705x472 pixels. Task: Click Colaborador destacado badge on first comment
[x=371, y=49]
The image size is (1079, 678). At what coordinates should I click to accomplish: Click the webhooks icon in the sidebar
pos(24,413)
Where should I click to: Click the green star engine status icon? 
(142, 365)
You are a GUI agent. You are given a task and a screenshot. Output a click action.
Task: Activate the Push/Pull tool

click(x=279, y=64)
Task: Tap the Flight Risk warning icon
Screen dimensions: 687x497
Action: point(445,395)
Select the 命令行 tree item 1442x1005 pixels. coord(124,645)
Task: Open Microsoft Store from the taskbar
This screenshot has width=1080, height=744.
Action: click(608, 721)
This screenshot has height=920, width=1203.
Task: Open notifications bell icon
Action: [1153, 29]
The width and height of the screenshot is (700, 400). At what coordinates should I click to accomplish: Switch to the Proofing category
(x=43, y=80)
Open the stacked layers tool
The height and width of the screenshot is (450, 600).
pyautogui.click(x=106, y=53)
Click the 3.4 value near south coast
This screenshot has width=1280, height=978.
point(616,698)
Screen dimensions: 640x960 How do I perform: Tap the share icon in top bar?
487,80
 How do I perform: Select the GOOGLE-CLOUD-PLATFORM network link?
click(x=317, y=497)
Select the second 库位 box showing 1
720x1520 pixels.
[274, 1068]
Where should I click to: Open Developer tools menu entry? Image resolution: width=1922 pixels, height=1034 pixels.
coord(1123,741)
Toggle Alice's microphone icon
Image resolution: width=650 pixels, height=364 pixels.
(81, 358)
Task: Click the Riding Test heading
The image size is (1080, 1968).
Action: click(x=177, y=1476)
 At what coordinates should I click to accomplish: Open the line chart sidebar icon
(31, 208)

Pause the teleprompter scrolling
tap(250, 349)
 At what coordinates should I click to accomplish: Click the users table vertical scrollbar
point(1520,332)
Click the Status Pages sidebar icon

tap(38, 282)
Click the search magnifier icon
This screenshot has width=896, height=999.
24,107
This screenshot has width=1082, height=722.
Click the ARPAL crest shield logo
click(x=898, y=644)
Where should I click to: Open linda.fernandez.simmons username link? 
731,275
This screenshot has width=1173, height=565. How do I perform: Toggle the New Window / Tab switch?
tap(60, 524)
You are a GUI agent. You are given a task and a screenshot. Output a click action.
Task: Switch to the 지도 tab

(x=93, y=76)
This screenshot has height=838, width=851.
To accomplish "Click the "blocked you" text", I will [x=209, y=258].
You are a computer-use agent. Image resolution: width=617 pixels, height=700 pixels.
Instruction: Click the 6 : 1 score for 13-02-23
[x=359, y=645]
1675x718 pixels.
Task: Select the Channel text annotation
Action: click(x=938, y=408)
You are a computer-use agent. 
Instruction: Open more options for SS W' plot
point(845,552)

------

TASK: From the line with "720x1520 pixels." to the end of the listing above, set down every line exactly as it appears, both ends included.

EXERCISE RESULT:
720x1520 pixels.
[274, 1068]
Where should I click to: Open Developer tools menu entry? Image resolution: width=1922 pixels, height=1034 pixels.
coord(1123,741)
Toggle Alice's microphone icon
Image resolution: width=650 pixels, height=364 pixels.
(81, 358)
Task: Click the Riding Test heading
The image size is (1080, 1968).
Action: click(x=177, y=1476)
 At what coordinates should I click to accomplish: Open the line chart sidebar icon
(31, 208)

Pause the teleprompter scrolling
tap(250, 349)
 At what coordinates should I click to accomplish: Click the users table vertical scrollbar
point(1520,332)
Click the Status Pages sidebar icon

tap(38, 282)
Click the search magnifier icon
This screenshot has width=896, height=999.
24,107
This screenshot has width=1082, height=722.
Click the ARPAL crest shield logo
click(x=898, y=644)
Where should I click to: Open linda.fernandez.simmons username link? 
731,275
This screenshot has width=1173, height=565. How do I perform: Toggle the New Window / Tab switch?
tap(60, 524)
You are a GUI agent. You are given a task and a screenshot. Output a click action.
Task: Switch to the 지도 tab

(x=93, y=76)
This screenshot has height=838, width=851.
To accomplish "Click the "blocked you" text", I will [x=209, y=258].
You are a computer-use agent. Image resolution: width=617 pixels, height=700 pixels.
Instruction: Click the 6 : 1 score for 13-02-23
[x=359, y=645]
1675x718 pixels.
Task: Select the Channel text annotation
Action: click(x=938, y=408)
You are a computer-use agent. 
Instruction: Open more options for SS W' plot
point(845,552)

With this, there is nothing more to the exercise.